Rewrite all of the data below, substituting "Instruction" for every "Given" and changing nothing else. Omit the pictures from your answer.

>> Begin

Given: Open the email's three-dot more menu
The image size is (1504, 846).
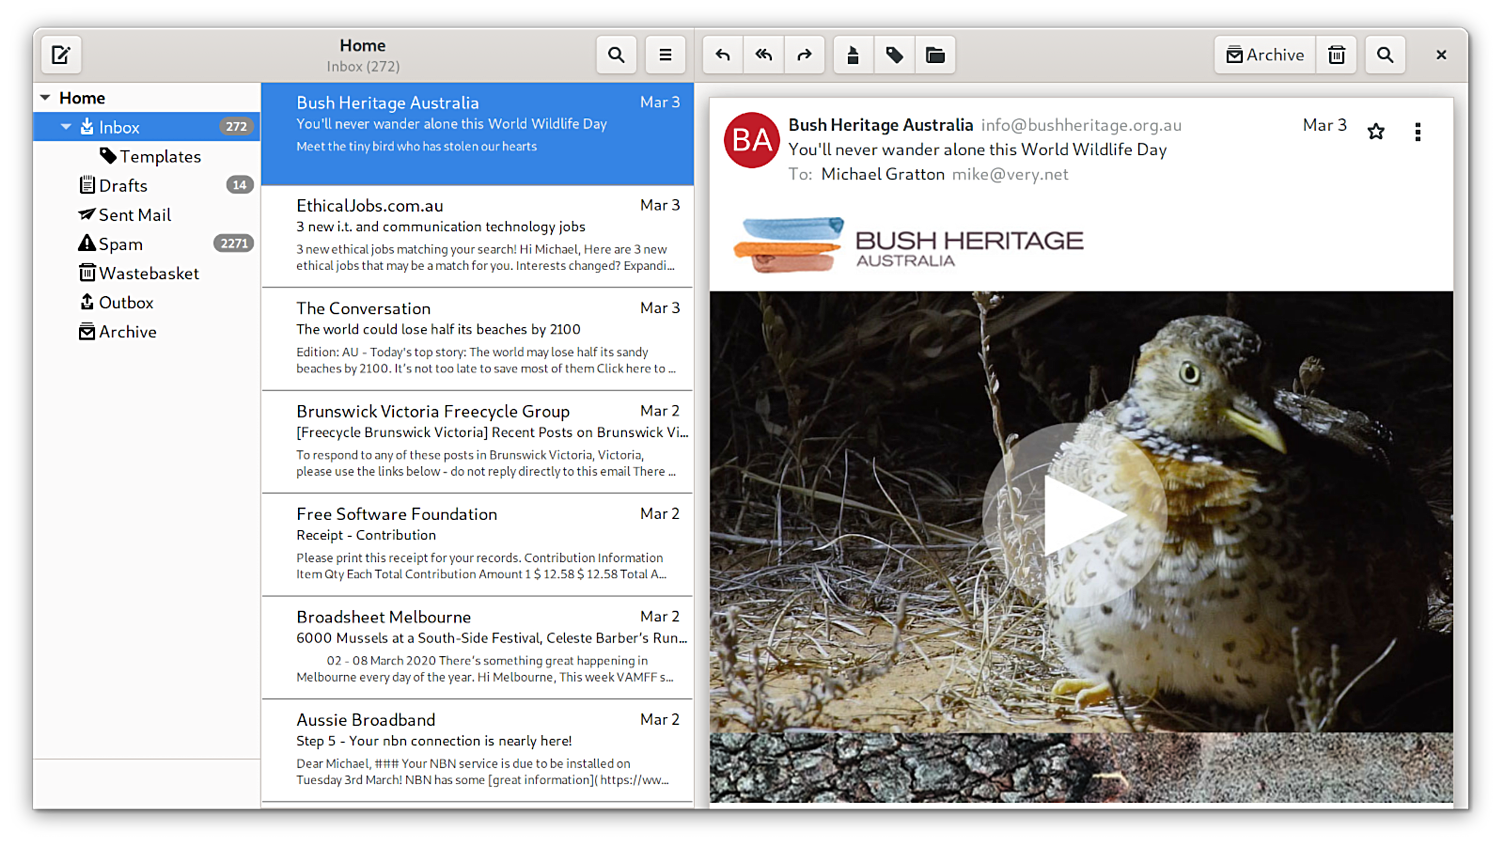Looking at the screenshot, I should (1417, 132).
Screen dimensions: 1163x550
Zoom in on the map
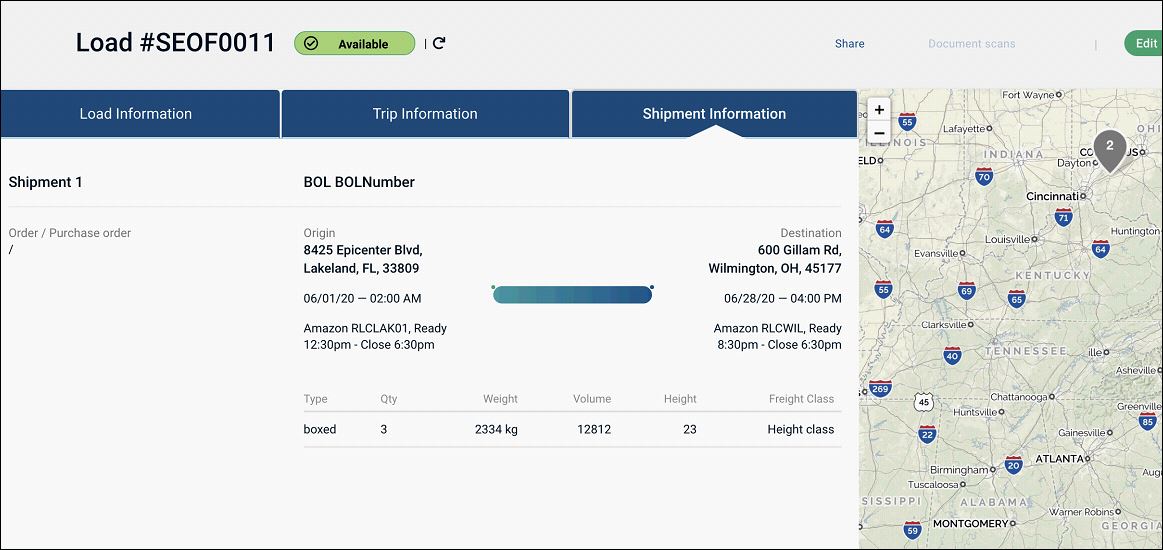tap(879, 110)
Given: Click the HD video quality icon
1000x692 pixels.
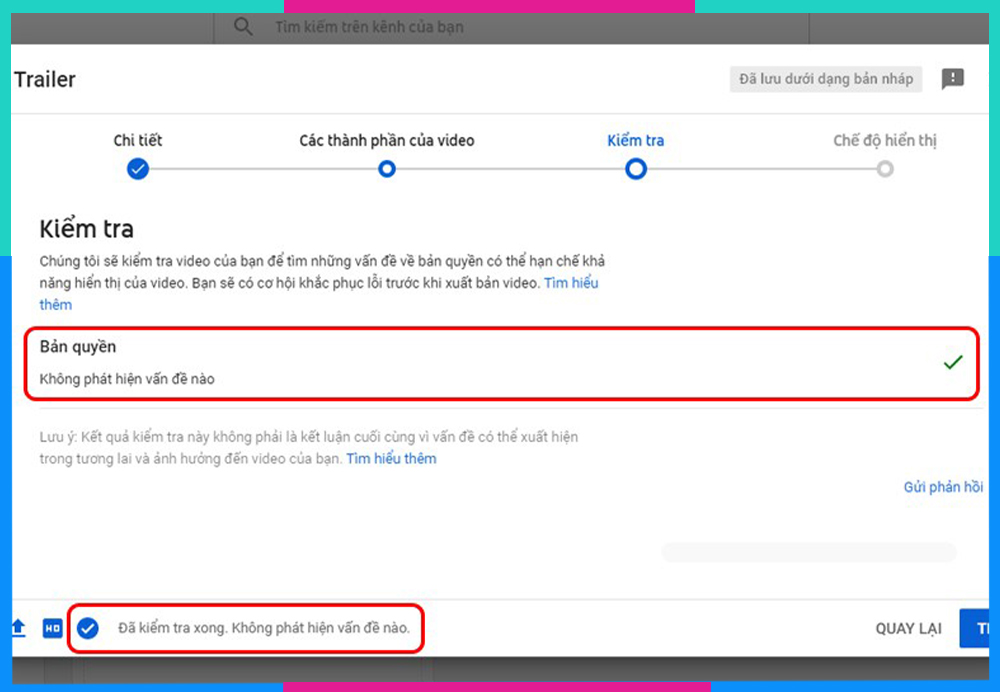Looking at the screenshot, I should click(x=51, y=628).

>> End

▶ _Written response_:
Instruction: Open the email's three-dot more menu
The image size is (1504, 846).
Looking at the screenshot, I should (1417, 132).
Screen dimensions: 1163x550
Zoom in on the map
tap(879, 110)
Instruction: Click the HD video quality icon
1000x692 pixels.
Looking at the screenshot, I should click(x=51, y=628).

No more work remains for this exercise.